Now imagine if you could fulfill your basic corner store needs without ever leaving the comfort of your home or having the burden of interacting with a human being. Imagine if there were a machine in the lobby of your apartment building that could dispense the items normally sold at a corner store, rendering the traditional marketplace a thing of the past, and bringing us even closer to turning into those humans from WALL-E. That’s the idea for Bodega, a “concept” founded by two Google veterans that, as described by Fast Company, “sets up five-foot-wide pantry boxes filled with non-perishable items you might pick up at a convenience store.”
While Bodega’s big idea might be understood by technophobes as a “vending machine,” it is so much more than that.
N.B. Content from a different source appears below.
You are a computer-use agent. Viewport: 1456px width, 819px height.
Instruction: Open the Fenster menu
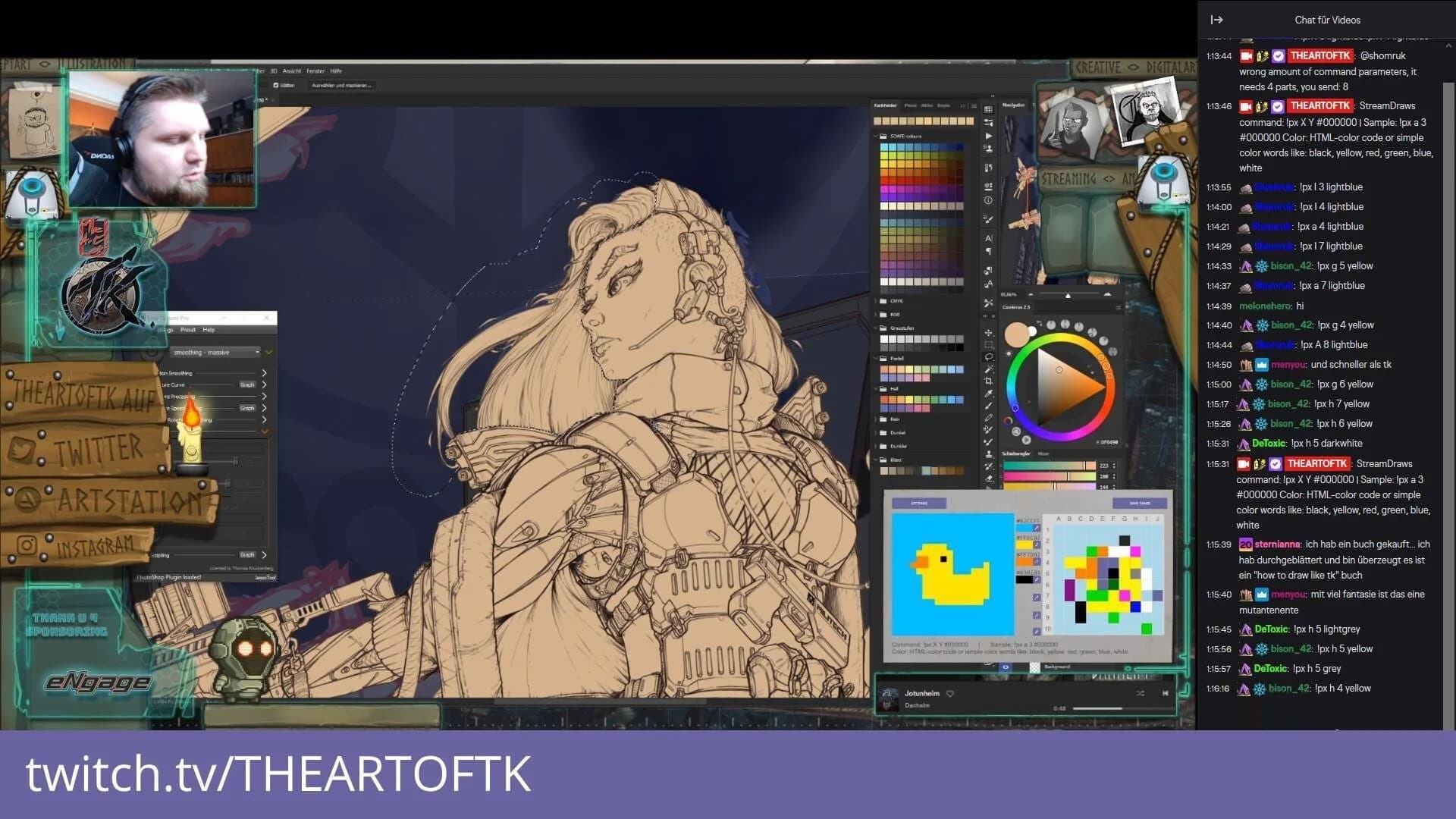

There’s also an app that allows “you to unlock the box and cameras powered with computer vision will register what you’ve picked up, automatically charging your credit card.”
If you’re like me, this “concept”—it’s not quite developed enough to be called an actual business—has you burning with rage for two reasons. The first and less important one is that every goddamn day the tech geniuses of Silicon Valley invent something that has existed for a long time, like back in June when Lyft’s new feature was basically a city bus. Today, we’ve been reintroduced to the vending machine. What mysteries will tomorrow hold? Uber, but for trains? LinkedIn, but for pets? A phone, but for making calls?